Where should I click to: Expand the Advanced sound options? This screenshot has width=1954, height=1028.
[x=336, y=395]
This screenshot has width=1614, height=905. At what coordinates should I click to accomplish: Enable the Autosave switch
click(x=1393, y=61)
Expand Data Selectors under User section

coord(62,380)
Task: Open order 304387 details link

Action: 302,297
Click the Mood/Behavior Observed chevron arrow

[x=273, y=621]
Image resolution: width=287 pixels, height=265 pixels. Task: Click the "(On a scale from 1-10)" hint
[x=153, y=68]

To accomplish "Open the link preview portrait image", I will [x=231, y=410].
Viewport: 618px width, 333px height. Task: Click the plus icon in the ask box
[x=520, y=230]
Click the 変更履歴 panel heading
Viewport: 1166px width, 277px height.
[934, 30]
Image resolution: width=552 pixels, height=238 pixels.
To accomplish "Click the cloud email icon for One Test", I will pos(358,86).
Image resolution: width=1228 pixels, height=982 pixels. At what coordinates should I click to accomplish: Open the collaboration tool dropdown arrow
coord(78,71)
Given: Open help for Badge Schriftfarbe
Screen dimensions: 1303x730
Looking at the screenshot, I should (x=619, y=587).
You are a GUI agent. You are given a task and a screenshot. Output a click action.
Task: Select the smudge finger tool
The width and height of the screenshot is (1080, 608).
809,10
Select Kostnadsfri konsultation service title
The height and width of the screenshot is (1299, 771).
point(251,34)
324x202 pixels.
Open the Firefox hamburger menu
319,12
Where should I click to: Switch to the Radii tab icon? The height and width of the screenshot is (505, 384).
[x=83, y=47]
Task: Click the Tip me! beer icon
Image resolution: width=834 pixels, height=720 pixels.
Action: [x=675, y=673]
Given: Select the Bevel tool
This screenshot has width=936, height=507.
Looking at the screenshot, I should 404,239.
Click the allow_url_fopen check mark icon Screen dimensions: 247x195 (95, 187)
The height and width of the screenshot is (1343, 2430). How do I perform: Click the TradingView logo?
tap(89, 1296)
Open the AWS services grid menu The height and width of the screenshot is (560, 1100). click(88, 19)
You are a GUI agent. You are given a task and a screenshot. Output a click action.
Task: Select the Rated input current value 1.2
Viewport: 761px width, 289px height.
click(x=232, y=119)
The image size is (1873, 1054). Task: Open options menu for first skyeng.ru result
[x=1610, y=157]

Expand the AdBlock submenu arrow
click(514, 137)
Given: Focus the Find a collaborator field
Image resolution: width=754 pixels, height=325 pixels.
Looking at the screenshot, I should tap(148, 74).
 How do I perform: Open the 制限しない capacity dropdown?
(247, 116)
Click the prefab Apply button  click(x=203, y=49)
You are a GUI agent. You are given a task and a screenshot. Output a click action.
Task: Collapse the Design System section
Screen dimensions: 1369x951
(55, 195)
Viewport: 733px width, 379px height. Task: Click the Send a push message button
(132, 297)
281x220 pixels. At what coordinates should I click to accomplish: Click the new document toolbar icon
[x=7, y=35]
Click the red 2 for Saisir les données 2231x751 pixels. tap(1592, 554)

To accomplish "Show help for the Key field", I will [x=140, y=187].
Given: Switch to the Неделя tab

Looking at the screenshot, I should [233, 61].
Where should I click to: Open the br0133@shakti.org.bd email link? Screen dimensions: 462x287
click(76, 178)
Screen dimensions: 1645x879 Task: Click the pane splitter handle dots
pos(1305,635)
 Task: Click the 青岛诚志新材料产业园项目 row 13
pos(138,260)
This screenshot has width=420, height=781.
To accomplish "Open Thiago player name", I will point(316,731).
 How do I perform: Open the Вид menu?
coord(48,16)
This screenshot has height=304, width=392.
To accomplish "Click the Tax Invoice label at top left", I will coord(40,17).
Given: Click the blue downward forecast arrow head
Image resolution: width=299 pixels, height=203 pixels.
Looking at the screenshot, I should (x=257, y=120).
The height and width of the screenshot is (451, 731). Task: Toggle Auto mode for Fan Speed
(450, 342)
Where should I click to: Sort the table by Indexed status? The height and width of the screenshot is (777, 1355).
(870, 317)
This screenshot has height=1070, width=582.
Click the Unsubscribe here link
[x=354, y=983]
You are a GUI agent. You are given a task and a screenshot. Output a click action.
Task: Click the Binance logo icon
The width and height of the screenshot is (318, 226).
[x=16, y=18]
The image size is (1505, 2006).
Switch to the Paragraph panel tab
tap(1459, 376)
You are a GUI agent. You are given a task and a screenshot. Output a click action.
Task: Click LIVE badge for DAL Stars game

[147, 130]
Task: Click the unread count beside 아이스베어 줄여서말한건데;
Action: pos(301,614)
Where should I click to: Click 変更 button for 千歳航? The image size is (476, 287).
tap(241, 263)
--------------------------------
Instructions for the task
Locate every line in the records above that contains the word "perform" and copy each of those lines in full.

Solution
The height and width of the screenshot is (1343, 2430). How do I perform: Click the TradingView logo?
 How do I perform: Open the 制限しない capacity dropdown?
 How do I perform: Open the Вид menu?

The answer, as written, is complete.